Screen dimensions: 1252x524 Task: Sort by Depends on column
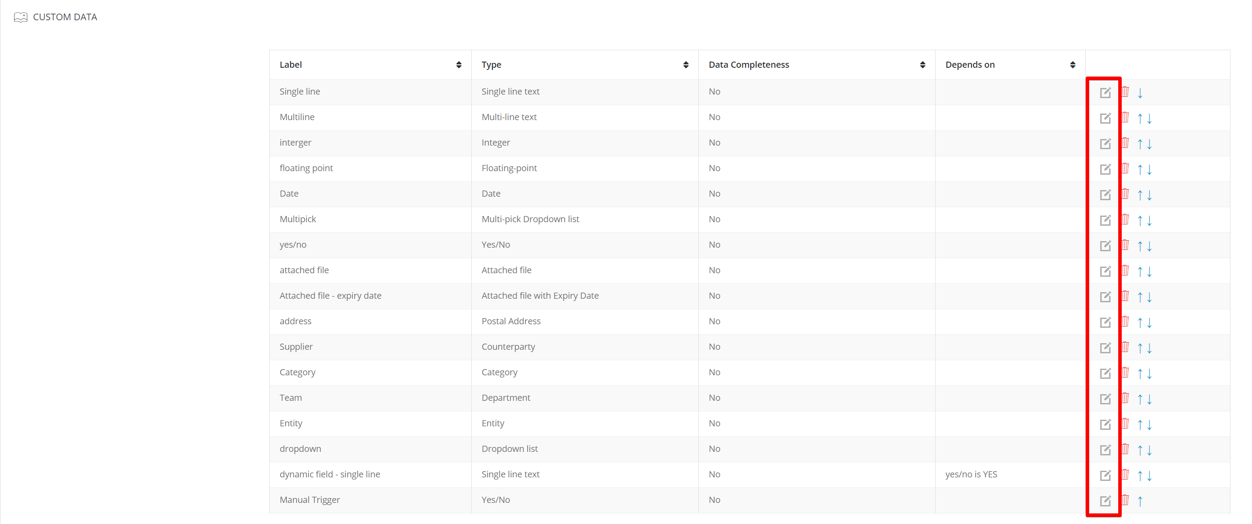coord(1072,65)
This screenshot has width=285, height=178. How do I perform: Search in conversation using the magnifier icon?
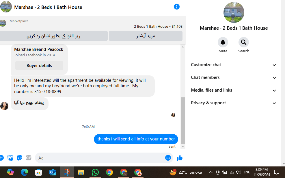243,42
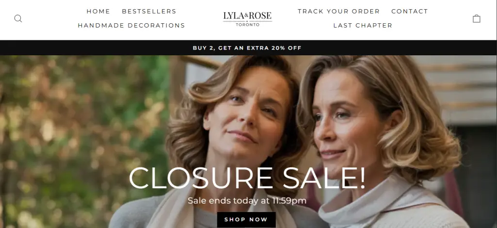Click the Closure Sale! headline text
The height and width of the screenshot is (228, 497).
click(x=247, y=178)
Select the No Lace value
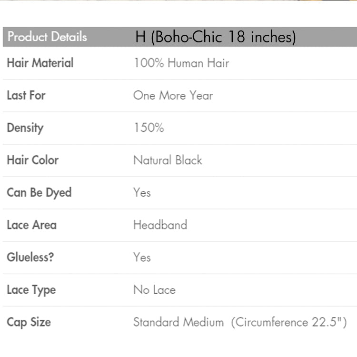357x357 pixels. coord(154,289)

**Task**. Please transcribe each line above exactly, but leave the images out.

**Worked solution**.
Screen dimensions: 1252x524 Task: Sort by Depends on column
coord(1072,65)
This screenshot has width=285, height=178. How do I perform: Search in conversation using the magnifier icon?
243,42
Click the Closure Sale! headline text
The height and width of the screenshot is (228, 497).
click(x=247, y=178)
Select the No Lace value
357x357 pixels. coord(154,289)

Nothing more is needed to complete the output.